Oh Factor- Foodie Foodie, alert. Craving of Awadhi Food? You are just phone call away. All you need to do is call the authorized person and place the order to experience the luscious Awadhi food.
The venture is under Swati Kumar and Danish Khan who had a respective careers and dived into the realms of the culinary world. They realised the dearth of good, yet affordable, Awadhi cuisine in the city and thus Riwayat was born.
Awadhi food is basically an ancient art of cooking, the recipes aren’t tweaked to suit the local palate. In fact, they have brought in khansamas (cooks) from Lucknow, who ensure that the food is made the way it is supposed to be.
Remaining true to the ancient art of cooking Awadhi food, the recipes aren’t tweaked to suit the local palate. Riwayat uses a secret blend of spices known as Potri Ka Masala, a hand-pounded blend of 97 unique spices. They source their kewda, mitha itar and spices from the Awadh regions of Yahiyaganj and Nakhaas. The rice, too, is brought in from Lucknow, via rail cargo.
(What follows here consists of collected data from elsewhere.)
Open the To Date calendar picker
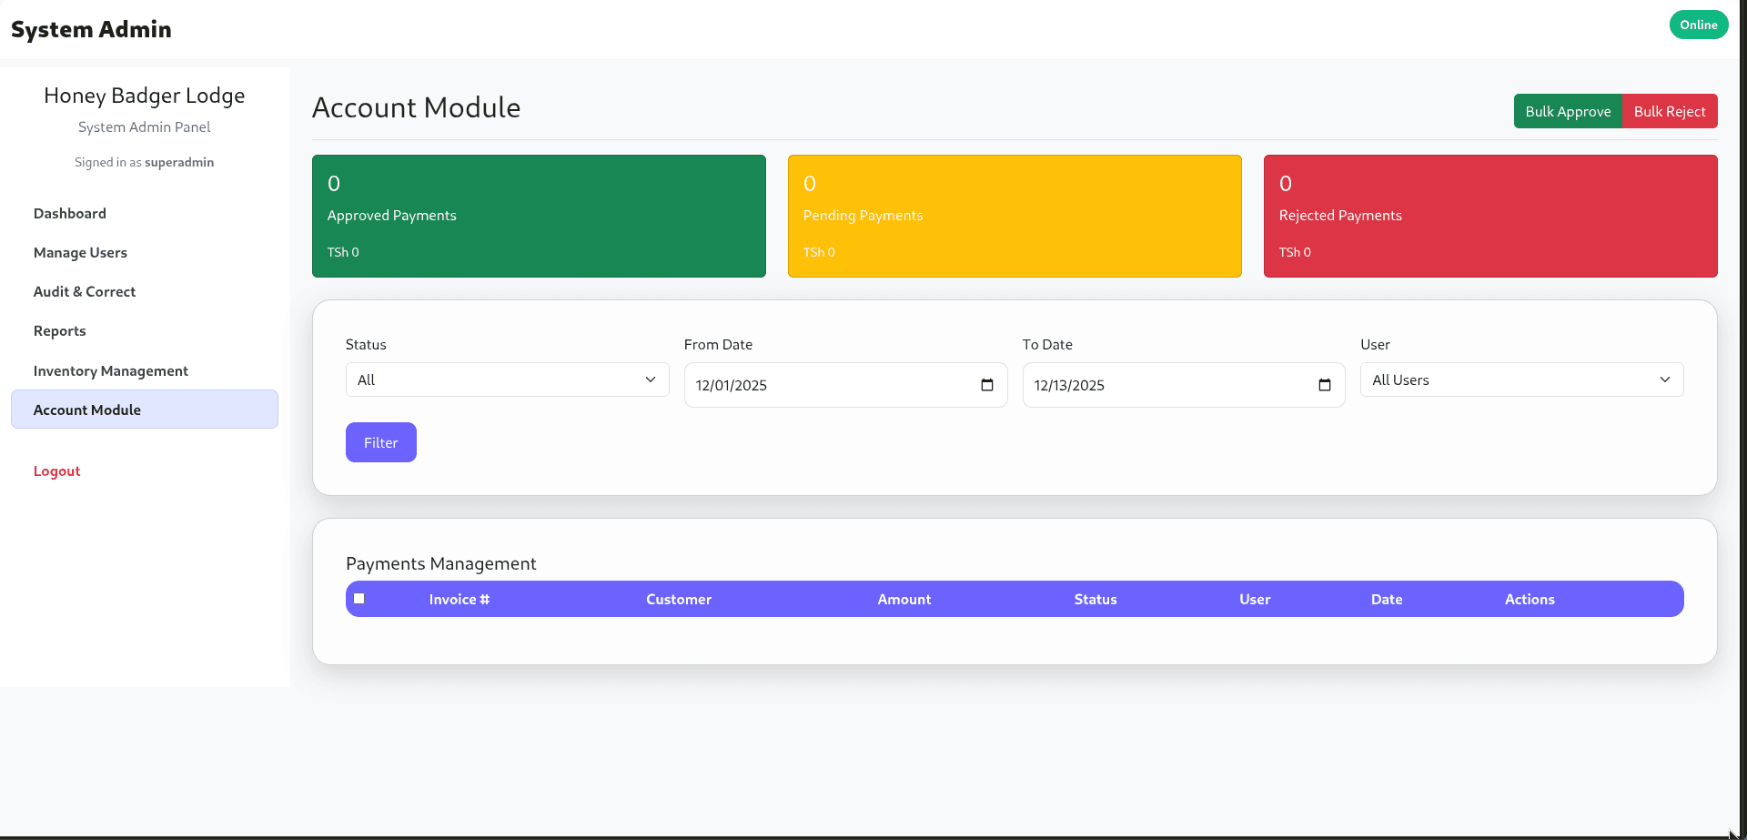The height and width of the screenshot is (840, 1747). (x=1324, y=385)
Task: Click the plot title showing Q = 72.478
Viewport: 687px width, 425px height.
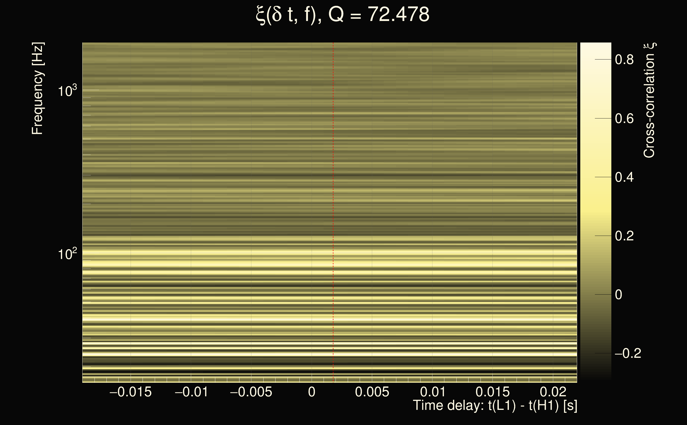Action: point(343,15)
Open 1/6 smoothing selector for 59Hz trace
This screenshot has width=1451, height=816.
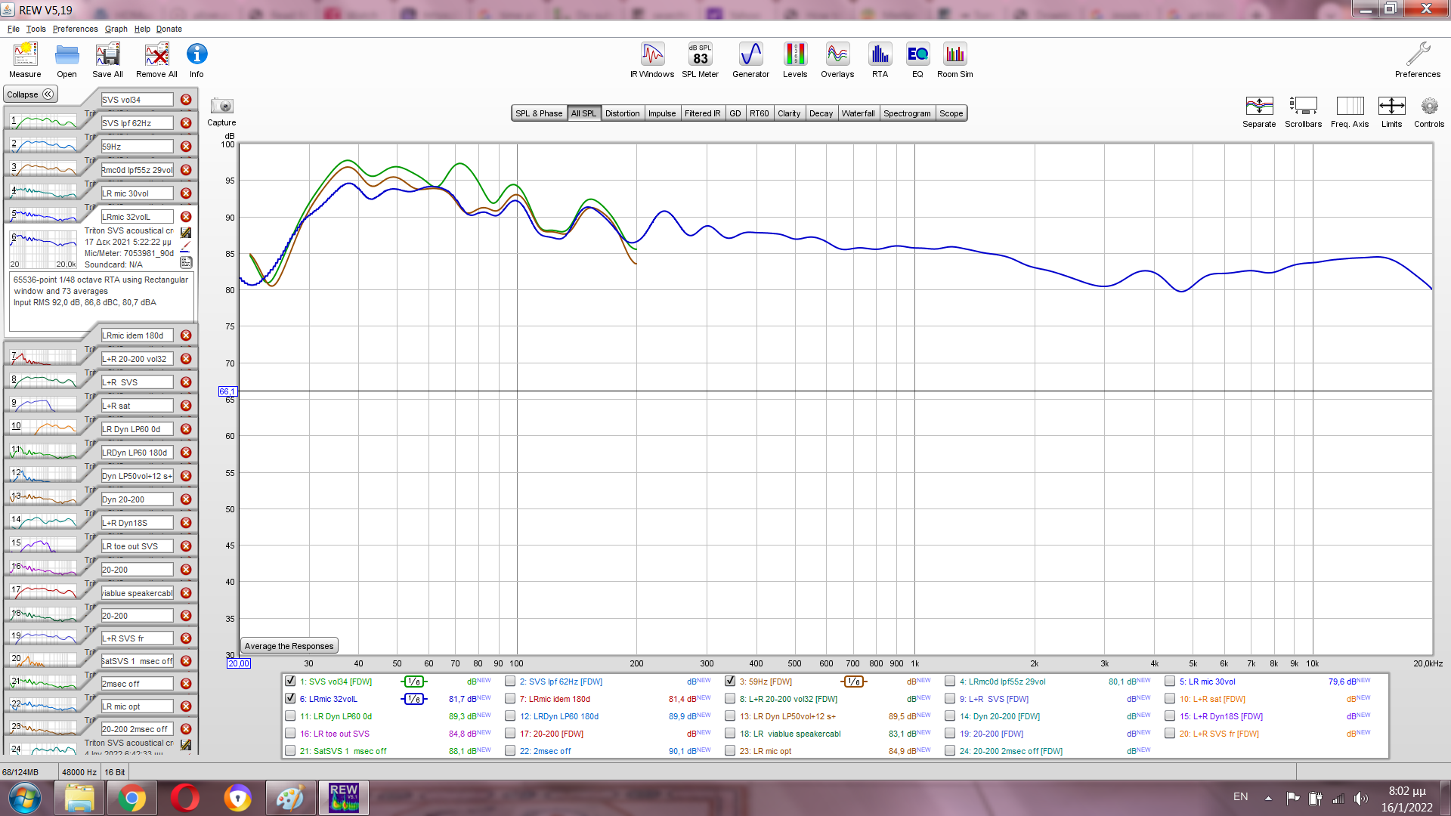(x=853, y=682)
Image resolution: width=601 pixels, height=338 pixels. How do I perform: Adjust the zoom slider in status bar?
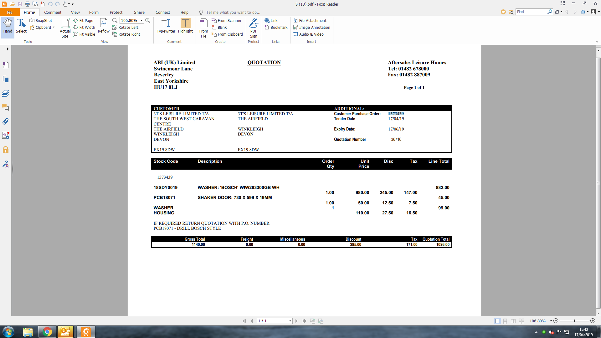coord(574,321)
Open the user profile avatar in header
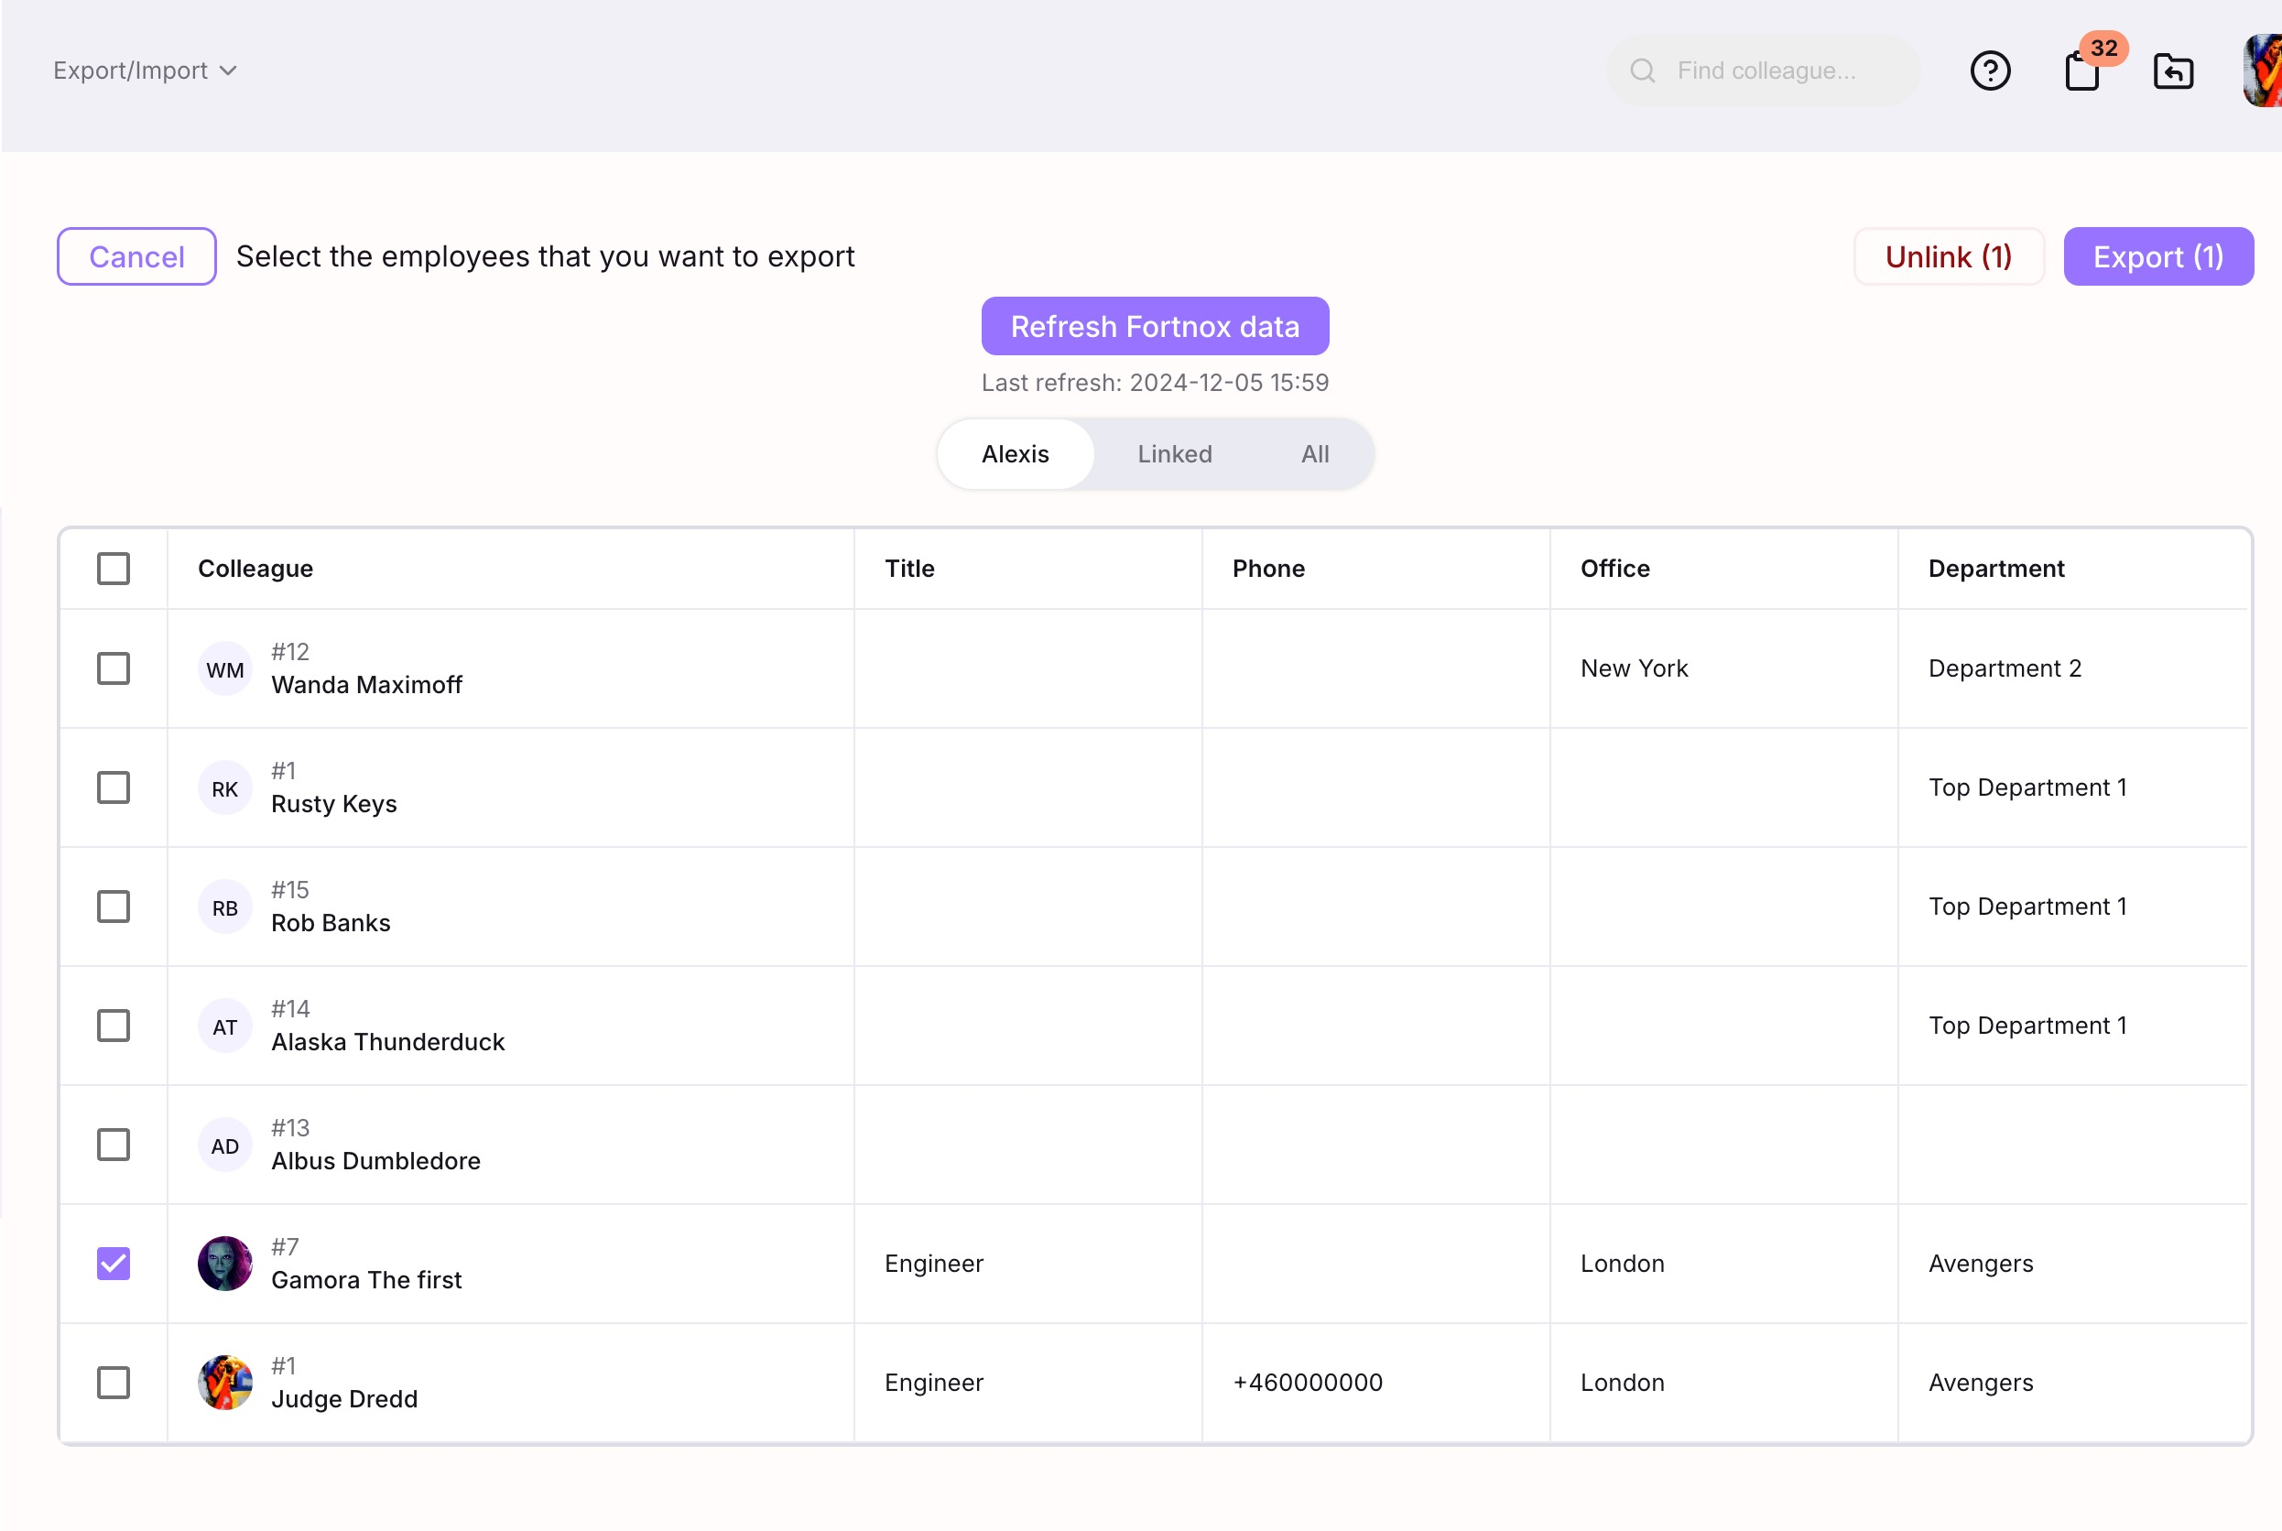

We tried the Galawati Kebabs, Nawabi Dum Aloo, Chowk Ka Masala Murgh, Nawabi Gosht Korma, Awadhi Gosht Biryani and Shahi Tukda. The Galawati Kebabs were delightfully melt-in-the-mouth perfect. The Nawabi Dum Aloo with potatoes in deliciously creamy gravy was finger-lickin’ good. We’d have preferred the Chowk Ka Masala Murg and the Nawabi Gosht Korma to be cooked in lesser oil, though, taste-wise, there was no reason to complain. However, what stole our heart was the Awadhi Gosht Biryani. Not your regular masala-laden biryani that so many pass off as Awadhi. Made with virtually no masala, this biryani was gorgeously fragrant and rich in taste. The Shahi Tukda was light in texture and did not feel greasy on the palate.